A good case can be made that we are now living through the third term of William Jefferson Clinton. The third term is likely to be even less fruitful and more destructive than the first two.

How Clintonism will destroy the Republican Party

Clinton effectively sold out the Democratic Party and much of its base for two terms in the White House. The damage done was vast, and the party is still recovering from it.

Here is what 25 years of Clintonism has done for the Democratic Party:

  • Destroyed a long-lasting Congressional majority. When Clinton was elected Democrats had controlled at least one and sometimes both houses of Congress for 40 years. That majority was gone within two years, and Republicans have controlled both houses for most of the time since then.

 

  • Lost nearly 1,000 state legislative seats since 2009. Back in 2009, Democrats controlled 27, more than half of the statehouses, The Mic reported. Today, they control just 13, or around one-fifth of legislatures.

  • Lost a presidential election to the worst major-party presidential candidate in U.S. history Donald J. Trump.

 

  • Created a situation in which as many of 12% of Democrats crossed the aisle and voted for Trump simply to hurt the party establishment. At least one pollster University of Massachusetts-Amherst Professor Brian F. Schaffner believes disgruntled supporters of U.S. Senator Bernie Sanders (I-Vermont) were the key to Trump’s presidential election victory.

 

  • Effectively lost the support of significant segments of its base – including the white working class.

 

  • Created permanent rifts between the party leadership and African Americans that may have contributed to Hillary’s loss in 2016.

 

The damage from a few years of Trumpism is likely to be far greater because Trump is more corrupt, shallower, less ethical, less sophisticated, and less competent than Clinton was. Unlike Clinton; who merely played a racist on TV, Donald apparently really is a racist.
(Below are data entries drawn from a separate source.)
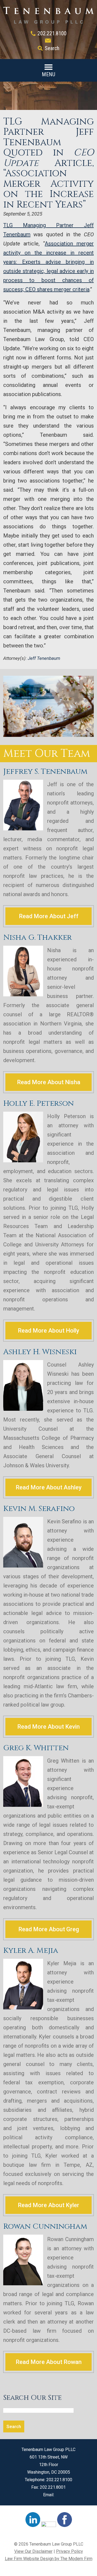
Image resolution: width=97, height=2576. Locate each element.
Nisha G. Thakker (37, 937)
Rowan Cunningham (45, 2226)
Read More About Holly (48, 1330)
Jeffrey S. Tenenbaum (45, 771)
To make matters worse, Trump lacks the common sense to confine the cultural warfare to the campaign trail. For all their faults, the Clintons turned the culture war off as soon as the election was over. Another difference is that Clinton never publicly attacked fellow Democrats. Trump seems to spend more time attacking Republicans than Democrats.

Serious cracks are already appearing the Republicans’ Congressional majority less than a year after the election. High-profile GOP Senators are dropping out, and Republicans are finding themselves in tough fights in house elections. What will remain after two or three years of this fratricide?

Hopefully, Republicans will learn from history, and keep the noxious disease known as Clintonism from destroying their party. If they do not they will find themselves in worse shape than the Democrats are today.